» **Aim**: Render every line of the material below as a two-column Markdown table headed Row and Line. Give each line a row number and leave out any blank lines.

[Target pointing data]
########
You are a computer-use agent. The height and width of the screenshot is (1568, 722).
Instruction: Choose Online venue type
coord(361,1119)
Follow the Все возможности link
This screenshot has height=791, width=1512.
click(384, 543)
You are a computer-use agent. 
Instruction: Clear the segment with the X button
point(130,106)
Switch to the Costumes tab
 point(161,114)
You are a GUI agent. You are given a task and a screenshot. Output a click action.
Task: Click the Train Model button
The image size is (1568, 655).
########
» **Written solution**:
| Row | Line |
|---|---|
| 1 | You are a computer-use agent. The height and width of the screenshot is (1568, 722). |
| 2 | Instruction: Choose Online venue type |
| 3 | coord(361,1119) |
| 4 | Follow the Все возможности link |
| 5 | This screenshot has height=791, width=1512. |
| 6 | click(384, 543) |
| 7 | You are a computer-use agent.  |
| 8 | Instruction: Clear the segment with the X button |
| 9 | point(130,106) |
| 10 | Switch to the Costumes tab |
| 11 |  point(161,114) |
| 12 | You are a GUI agent. You are given a task and a screenshot. Output a click action. |
| 13 | Task: Click the Train Model button |
| 14 | The image size is (1568, 655). |